## Work to complete
Render each line of the items below as a separate string in a JSON list, omitting any blank lines.

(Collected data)
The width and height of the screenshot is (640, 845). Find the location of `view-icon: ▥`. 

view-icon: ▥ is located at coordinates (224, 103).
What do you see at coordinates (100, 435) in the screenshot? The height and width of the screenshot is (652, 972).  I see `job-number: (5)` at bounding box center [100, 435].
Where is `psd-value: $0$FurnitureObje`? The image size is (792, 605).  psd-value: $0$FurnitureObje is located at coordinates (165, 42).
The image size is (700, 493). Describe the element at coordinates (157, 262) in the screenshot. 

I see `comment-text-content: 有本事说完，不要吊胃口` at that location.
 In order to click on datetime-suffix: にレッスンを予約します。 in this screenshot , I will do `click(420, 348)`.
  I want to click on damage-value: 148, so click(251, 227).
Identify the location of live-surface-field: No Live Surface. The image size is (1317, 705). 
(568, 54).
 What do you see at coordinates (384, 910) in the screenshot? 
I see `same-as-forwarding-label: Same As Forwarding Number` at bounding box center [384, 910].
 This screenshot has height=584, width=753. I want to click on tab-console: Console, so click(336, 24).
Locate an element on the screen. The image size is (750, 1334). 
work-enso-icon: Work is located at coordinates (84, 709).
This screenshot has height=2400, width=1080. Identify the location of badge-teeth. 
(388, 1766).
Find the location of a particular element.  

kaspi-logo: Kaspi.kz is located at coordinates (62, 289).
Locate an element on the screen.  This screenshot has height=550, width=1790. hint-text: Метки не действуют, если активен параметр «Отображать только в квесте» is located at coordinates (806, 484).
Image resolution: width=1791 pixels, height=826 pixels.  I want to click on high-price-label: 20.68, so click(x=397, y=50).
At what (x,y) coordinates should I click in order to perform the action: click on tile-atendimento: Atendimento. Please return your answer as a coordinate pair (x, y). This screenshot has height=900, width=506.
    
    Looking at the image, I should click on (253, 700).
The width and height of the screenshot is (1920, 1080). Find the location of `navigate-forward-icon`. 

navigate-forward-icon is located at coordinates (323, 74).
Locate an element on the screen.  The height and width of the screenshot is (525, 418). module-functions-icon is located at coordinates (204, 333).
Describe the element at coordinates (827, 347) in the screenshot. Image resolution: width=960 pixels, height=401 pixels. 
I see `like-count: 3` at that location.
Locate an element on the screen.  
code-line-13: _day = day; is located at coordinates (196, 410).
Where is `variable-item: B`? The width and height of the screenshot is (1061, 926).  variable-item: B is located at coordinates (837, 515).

## Answer section
[
  "The width and height of the screenshot is (640, 845). Find the location of `view-icon: ▥`. ",
  "view-icon: ▥ is located at coordinates (224, 103).",
  "What do you see at coordinates (100, 435) in the screenshot? The height and width of the screenshot is (652, 972).  I see `job-number: (5)` at bounding box center [100, 435].",
  "Where is `psd-value: $0$FurnitureObje`? The image size is (792, 605).  psd-value: $0$FurnitureObje is located at coordinates (165, 42).",
  "The image size is (700, 493). Describe the element at coordinates (157, 262) in the screenshot. ",
  "I see `comment-text-content: 有本事说完，不要吊胃口` at that location.",
  " In order to click on datetime-suffix: にレッスンを予約します。 in this screenshot , I will do `click(420, 348)`.",
  "  I want to click on damage-value: 148, so click(251, 227).",
  "Identify the location of live-surface-field: No Live Surface. The image size is (1317, 705). ",
  "(568, 54).",
  " What do you see at coordinates (384, 910) in the screenshot? ",
  "I see `same-as-forwarding-label: Same As Forwarding Number` at bounding box center [384, 910].",
  " This screenshot has height=584, width=753. I want to click on tab-console: Console, so click(336, 24).",
  "Locate an element on the screen. The image size is (750, 1334). ",
  "work-enso-icon: Work is located at coordinates (84, 709).",
  "This screenshot has height=2400, width=1080. Identify the location of badge-teeth. ",
  "(388, 1766).",
  "Find the location of a particular element.  ",
  "kaspi-logo: Kaspi.kz is located at coordinates (62, 289).",
  "Locate an element on the screen.  This screenshot has height=550, width=1790. hint-text: Метки не действуют, если активен параметр «Отображать только в квесте» is located at coordinates (806, 484).",
  "Image resolution: width=1791 pixels, height=826 pixels.  I want to click on high-price-label: 20.68, so click(x=397, y=50).",
  "At what (x,y) coordinates should I click in order to perform the action: click on tile-atendimento: Atendimento. Please return your answer as a coordinate pair (x, y). This screenshot has height=900, width=506.",
  "    Looking at the image, I should click on (253, 700).",
  "The width and height of the screenshot is (1920, 1080). Find the location of `navigate-forward-icon`. ",
  "navigate-forward-icon is located at coordinates (323, 74).",
  "Locate an element on the screen.  The height and width of the screenshot is (525, 418). module-functions-icon is located at coordinates (204, 333).",
  "Describe the element at coordinates (827, 347) in the screenshot. Image resolution: width=960 pixels, height=401 pixels. ",
  "I see `like-count: 3` at that location.",
  "Locate an element on the screen.  ",
  "code-line-13: _day = day; is located at coordinates (196, 410).",
  "Where is `variable-item: B`? The width and height of the screenshot is (1061, 926).  variable-item: B is located at coordinates (837, 515)."
]